La puna es lo más cerca de la luna que el hombre puede andar por sus propios medios, sin la NASA mediante. Avanzar a tientas a 4.000 metros de altura tiene una adrenalina especial. Por más que Federico e Iván son expertos en su terruño y reconocen el skyline de los cerros mejor que un porteño parado en el Obelisco, por más que teníamos comunicación satelital, estar ahí aislado sin saber si pasará, pasará, como Martín Pescador, me despejaba de inmediato, evitaba cualquier sopor que la altura pudiera proporcionar.
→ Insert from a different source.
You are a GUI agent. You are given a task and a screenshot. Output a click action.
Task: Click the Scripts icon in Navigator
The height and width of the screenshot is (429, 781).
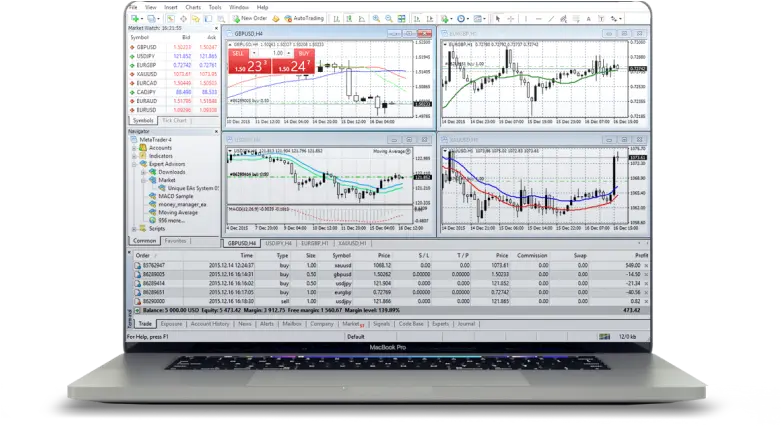(145, 228)
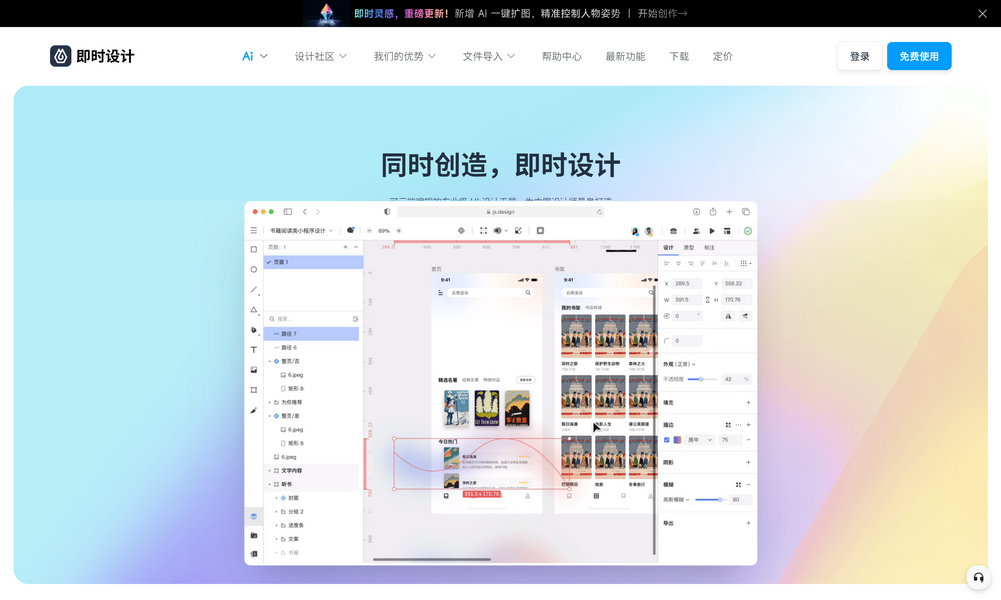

Después de ir de aquí para allá esquivando falsas “huellitas”, llegamos al río. Un curso de agua helada con truchas huidizas y una orilla verde y blandita, bien propia de cualquier vega o mallín, que daba una seguridad relativa, más bien escasa. Pala en mano, Fede probó el terreno; Iván se quitó los borceguíes para cruzar a pie el río y ser menos carga para la camioneta… y yo no podía ser menos. Como ese era todo mi aporte, decidí filmar el momento cumbre, cuando Fede enfiló hacia el agua… y pasó del otro lado. Y de ahí en más fue “piece of cake”. Una papa. Iván reconocía los cerros que caminó tomando centenares de muestras; Fede los que escaló como montañista o guía. Solo quedó decidir en qué lugar del Salar del Hombre Muerto íbamos a armar el picnic del almuerzo y en qué alojamiento pasaríamos la noche. Flamencos, vicuñas, guayatas (el ganso andino) y un repaso del léxico geológico con Iván matizaron la tarde. Entre ignimbritas, basaltos, bombas, escorias y piedras pómez nos dimos cuenta de que no nos habíamos cruzado una sola persona desde la mañana hasta que llegamos al albergue de Ema Choque en Olacapato. Después de una reparadora ducha caliente cenamos unas croquetas de papa acompañadas de un malbec salteño que habíamos llevado para la ocasión, disfrutando la satisfacción de la misión cumplida.
Si pensás aventurarte…
Norte Trekking. T: +387 509-3299. fedenorte@gmail.com | www.nortetrekking.com
El recorrido de esta nota solo puede hacerse entre octubre y noviembre. En diciembre, cuando empiezan las lluvias puede complicarse cruzar los ríos.
Nota publicada en mayo de 2017.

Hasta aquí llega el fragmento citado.